Query -- formulate a Google Query, a simple word or an arbitrarily complex search using the Google syntax. This class has many subclasses to, for example, or two queries together , which will produce pages that contain either of two words. You can also restrict a search to a single web site, etc.

SearchResult -- a collection of pages returned by a Google search along with some additional information about the search. For example you can get an estimate of how many pages fulfill the search criteria.

SearchResultPage -- a single page returned by a Google search. You can obtain the URL of the page, its HTML, and image it in a special minimal browser provided here.

The Java docs are provided in our download zip, but you can also read them here.

Uses in Beginning Courses

The distribution also includes a page of examples exercises that might be given to students with this API. We welcome additions to this list of exercises.

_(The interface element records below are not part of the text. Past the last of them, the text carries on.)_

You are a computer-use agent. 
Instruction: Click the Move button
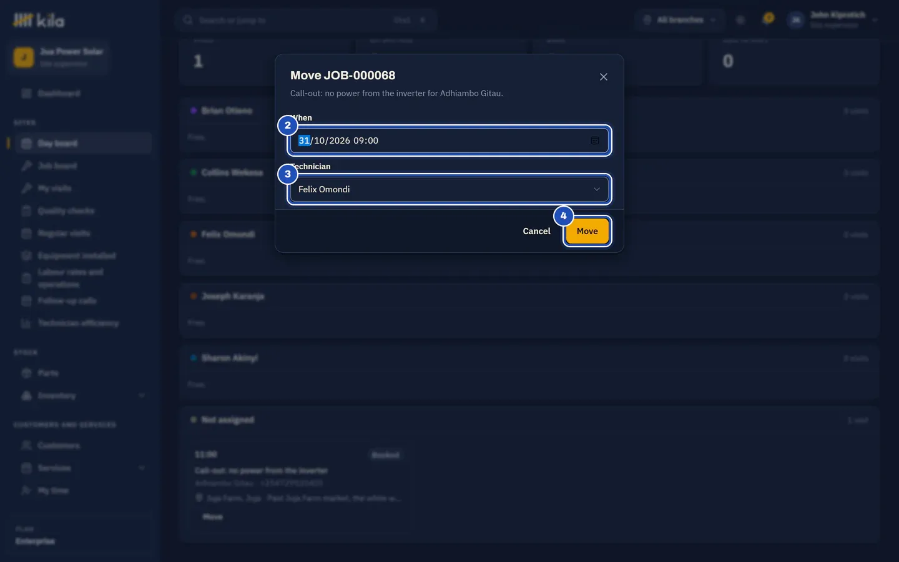tap(587, 231)
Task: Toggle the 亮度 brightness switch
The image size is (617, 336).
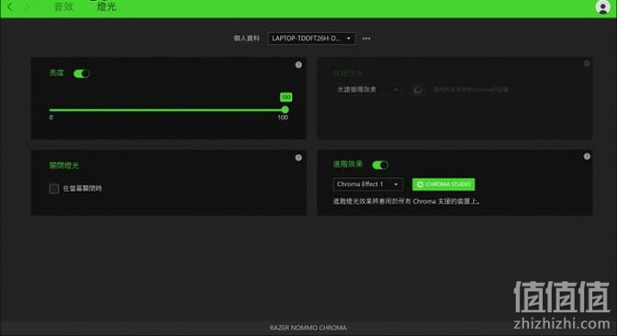Action: tap(82, 73)
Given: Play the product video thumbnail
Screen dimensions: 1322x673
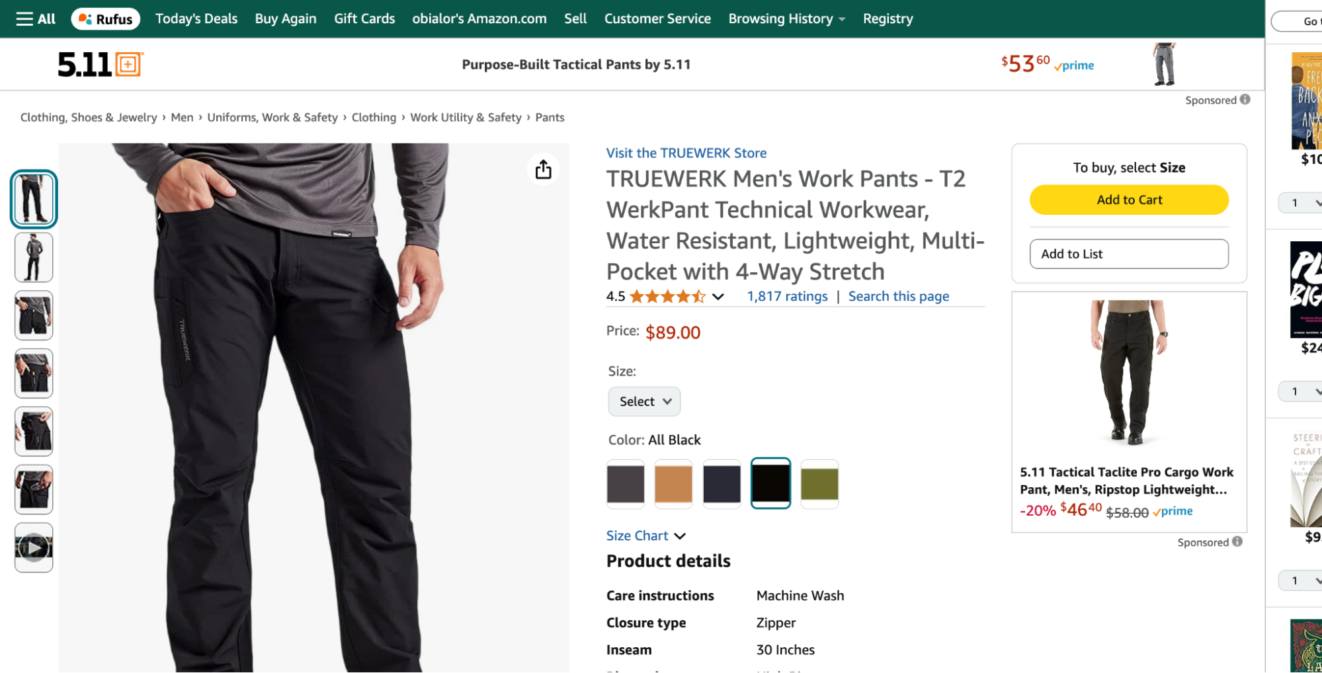Looking at the screenshot, I should tap(33, 547).
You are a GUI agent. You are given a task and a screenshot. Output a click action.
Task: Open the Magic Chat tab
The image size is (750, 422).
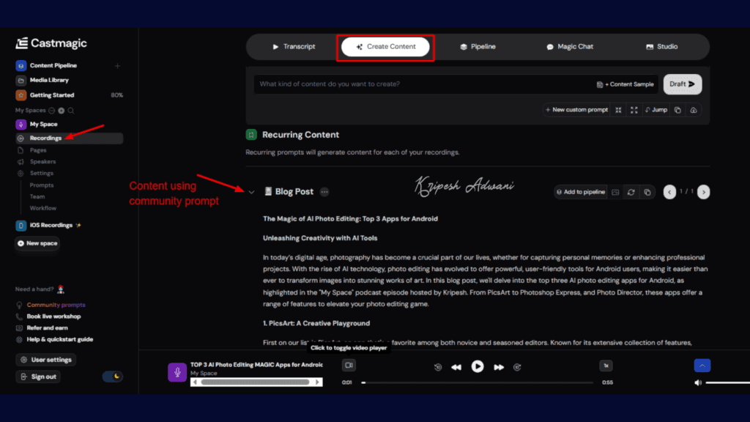tap(570, 46)
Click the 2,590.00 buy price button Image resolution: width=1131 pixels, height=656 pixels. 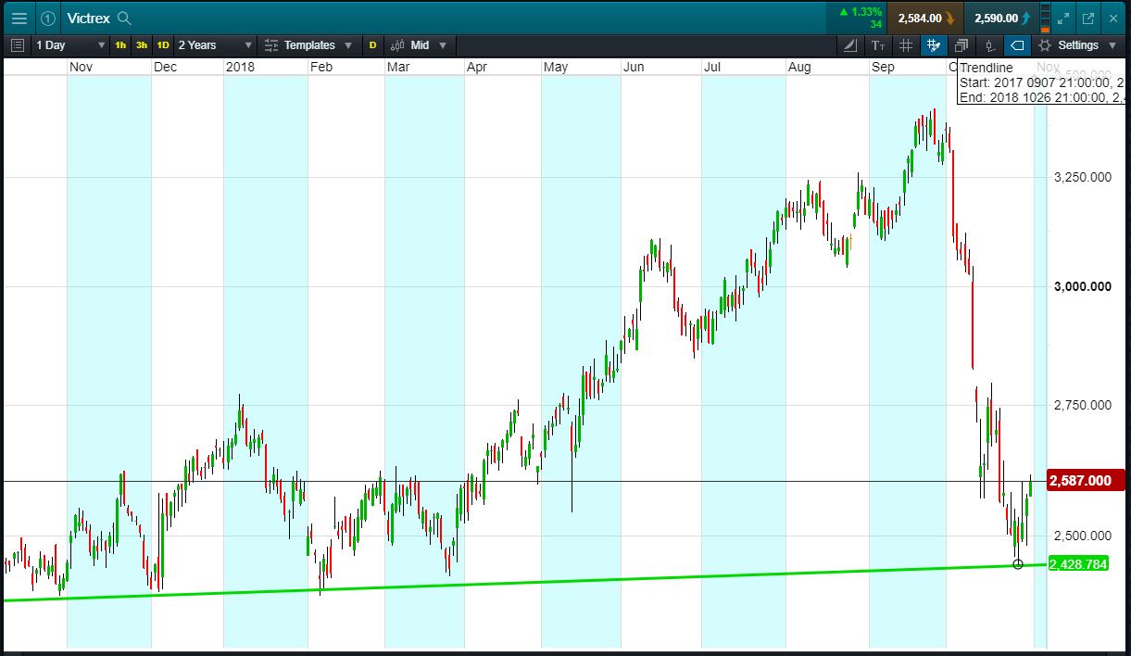pos(1000,18)
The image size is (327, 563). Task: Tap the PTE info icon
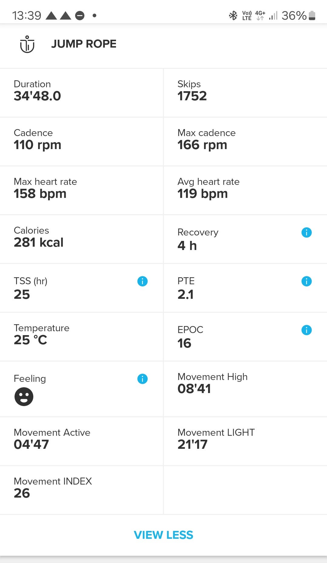coord(306,281)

There are four levels of exercise that might be contemplated with this package.

Using the API

At this level, students simply create objects using the constructors here and send messages defined by the API. the instructor can surround this with interesting projects, such as mentioned above, to compare the Google rankings of a set of sites.

Extending the API

Here the student can extend this API, by improving our implementation, addiing additional methods, and writing additional sub-classes to those provided. For example, we have done nothing here with SafeSearch or with searches constrained to dates.

Looking Under the Hood

The questions here are mostly discussions (essay questions) asking about the implications of some of the things we have done and getting students thinking about whether something in an API can be improved.

Over the Horizon

Over the Horizon questions take you beyond the everyday. Build something like this for the Amazon service, for example, or for other search engines.

Notes on the Code

One of the decisions made in this code was to use Java 5 collections and it shows some simple use if template collections. This permits you to avoid casting results retrieved from containers like List and HashMap, for example. The code also hides the fact that the official Google API returns an array of pages in a result. We map this to a List (actually List<SearchResultPage>). We prefer the List and Maps of Java over such things as arrays, as they can be manipulated with message syntax, rather than the more specialized array syntax. The concepts of contiguous and linked structures can be taught with these, while not requiring additional syntax. If the course stresses object-oriented programming, then the students will be familiar with message passing so we just capitalize on this. Since we are filtering the result pages anyway we also filter out any malformed urls that might be returned so that they don't appear in the result list.

The code shows a use of Abstract Classes, but not interfaces. Polymorphism is demonstrated in many ways, but primarily through the buildSearchString method of the Query classes. The Query class provides quite a lot of functionality that is used unchanged in the subclasses. Also note that subclasses don't extend the interface of the Query superclass. They implement exactly the same methods. The implication is that the only type we need for reference variables to Query objects is the Query class itself. All subclass objects implement exactly the same set of methods, though in different ways, perhaps.

We use static methods in a few places. We have minimized this, however, and don't consider it part of the mainstream Java use at this level.

We need to trap exceptions in a few places. In one place we have transformed an Exception (MalformedURLException) into a runtime exception so that it may be trapped, but need not be.

Public features are generally provided with JavaDoc comments.

We provide JUnit test classes for much of what is here, but have left some undone as an opportunity for exercises. There is also a suite class (AllTestSuite) that runs all the tests in a single execution.